De todos es conocido que los mamíferos de menor tamaño presentan una mayor frecuencia cardiaca y una menor esperanza de vida. Por ejemplo el ratón con 500 - 600 pulsaciones por minutos tienen una supervivencia de uno a dos años. En cambio el elefante o la ballena, con sus 20 - 30 latidos por minuto viven más de 60 años. En el caso de los humanos, nuestra frecuencia cardiaca es mayor durante la infancia, va disminuyendo en la adolescencia y se estabiliza a partir de los 20 años en una media de 70 latidos por minuto. Vivimos en la actualidad más de 70 - 80 años.

Estudios

Numerosos estudios médicos han demostrado una correlación inversa entre la frecuencia cardiaca y la esperanza de vida. En dos estudios realizados por el doctor Jouven en 2001 y 2005, inicialmente demostró que una frecuencia cardiaca elevada en reposo era un factor de riesgo independiente para tener una muerte súbita. En el estudio posterior, añadió al anterior parámetro la escasa elevación de frecuencia cardiaca con el ejercicio y la lenta recuperación de la misma al terminar éste, como otros factores de riesgo añadidos.

En el estudio noruego HUNT, de 2009, también se evidenció una correlación entre una frecuencia cardiaca alta, en reposo y el riesgo por muerte por infarto de miocardio.
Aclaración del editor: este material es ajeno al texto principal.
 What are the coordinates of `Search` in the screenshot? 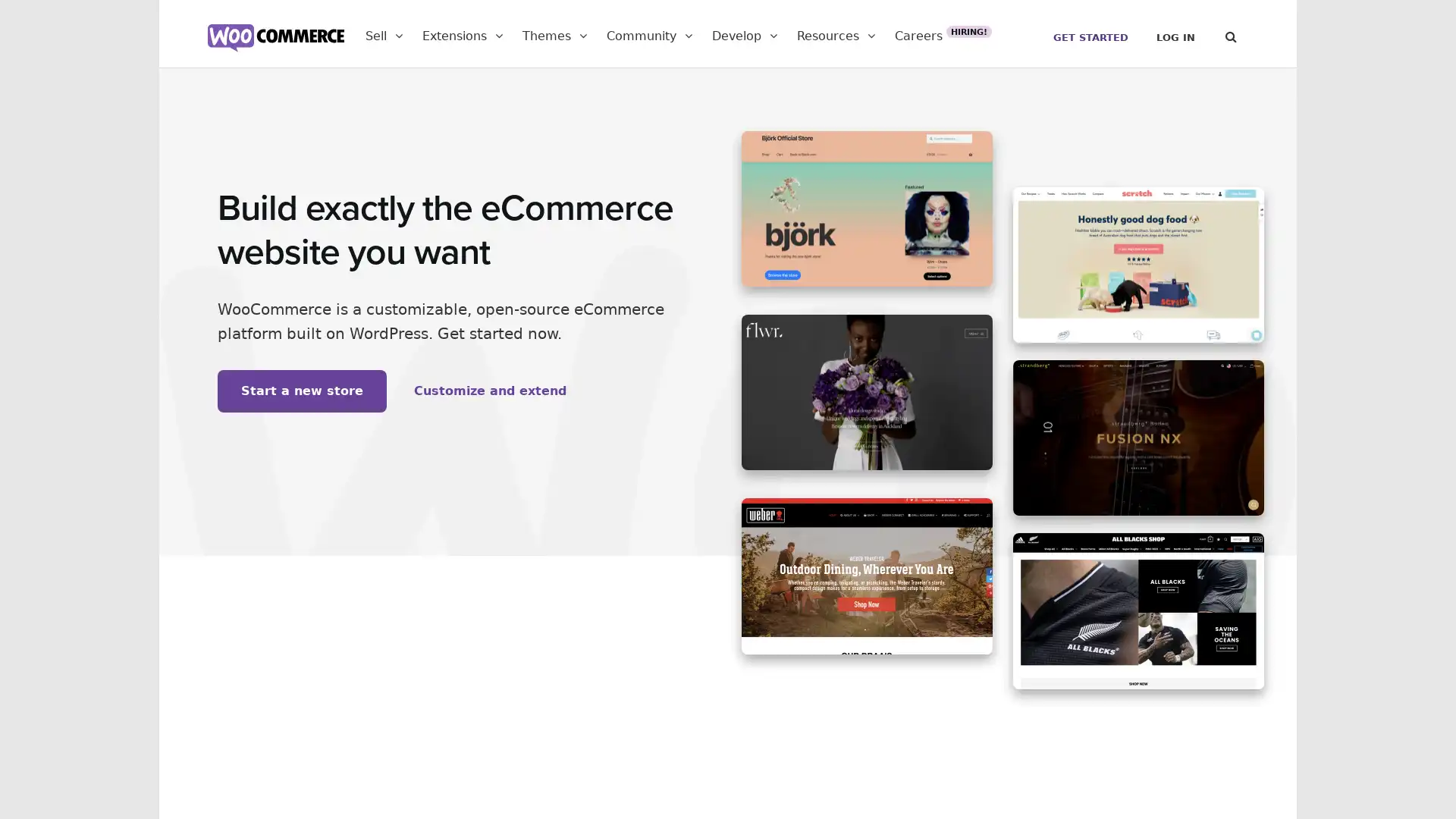 It's located at (1231, 36).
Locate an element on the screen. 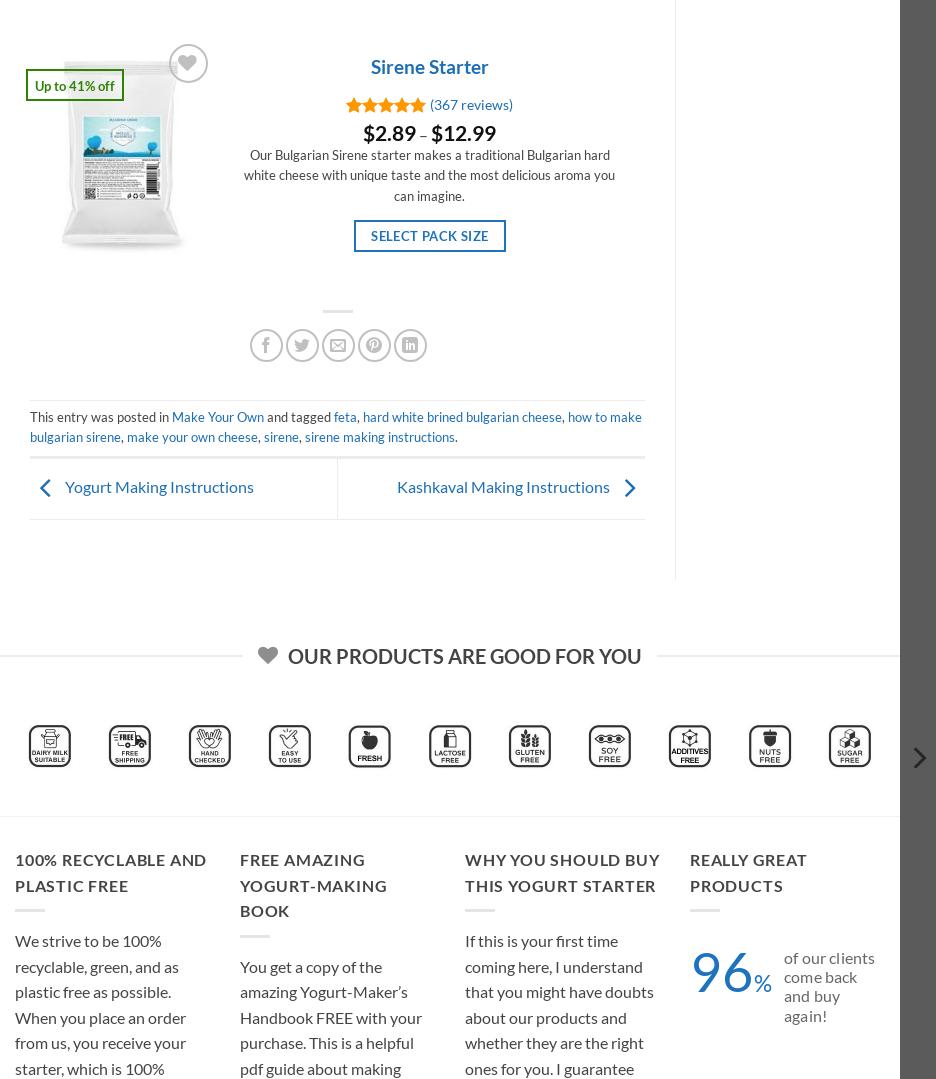 This screenshot has width=936, height=1079. 'Sirene Starter' is located at coordinates (427, 65).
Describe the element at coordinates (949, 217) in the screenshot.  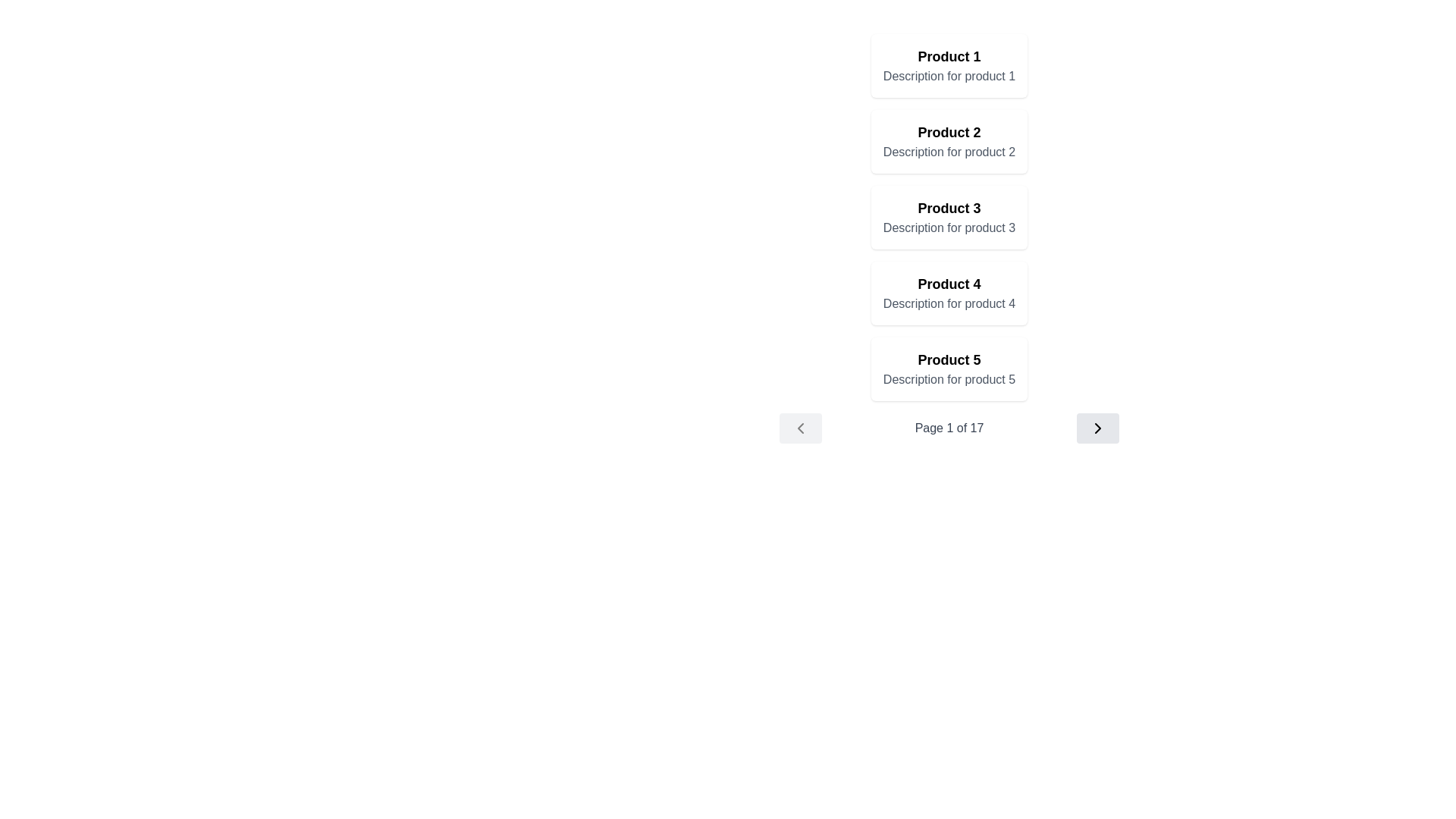
I see `the card component that contains the title 'Product 3' and the description 'Description for product 3', which is the third card in a vertical sequence of five cards` at that location.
Se estimó que por cada 10 latidos por minuto de aumento, el riesgo de muerte era un 18% superior en las mujeres y un 10% superior en los varones.

El estudio SHIFT, el más grande realizado de mortalidad en pacientes con insuficiencia cardiaca y precientemente resentado en el congreso europeo de cardiología, demuestra una reducción de la mortalidad de estos pacientes al ser tratados con un fármaco (ivabradina) que reduce la frecuencia cardiaca.

Hasta ahora sólo se recomienda la disminución de la frecuencia cardiaca como medida preventiva en pacientes que padecen alguna enfermedad cardiaca, demostrando ser una estrategia terapéutica muy eficaz en pacientes que han padecido un infarto de miocardio, una alteración del ritmo del corazón con el resultado de una frecuencia cardiaca elevada o en pacientes con insuficiencia cardiaca.

¿No es quizá hora de disponer de un estudio que nos aclare definitivamente si el tratar con fármacos que reducen la frecuencia cardiaca a pacientes que las presentan elevadas en reposo, pero por lo demás aparentemente sanos, va a mejorar su esperanza de vida?

Hoy por hoy, a este tipo de pacientes se les recomiendan medidas no farmacológicas para tratar de conseguirlo, como es la realización de ejercicio físico de forma regular, que tiene una función bien conocida de disminuir la frecuencia cardiaca. Se ha comprobado, en sujetos no entrenados, que cada 2 semanas de entrenamiento podrían disminuir un latido por minuto su frecuencia cardiaca.

Pero hoy por hoy, persiste el probablemente razonable prejuicio de no tratar farmacológicamente a pacientes aparentemente sanos, a no ser que los beneficios del tratamiento sean muy evidentes y ampliamente estudiados, como en el caso de la hipertensión, diabetes o hipercolesterolemia. Aunque, por otra parte, quizá sea hora de añadir la frecuencia cardiaca elevada como otro factor de riesgo de igual consideración que los anteriormente mencionados y tributario, por tanto, de ser tratado de cualquier forma necesaria para conseguir unos objetivos concretos.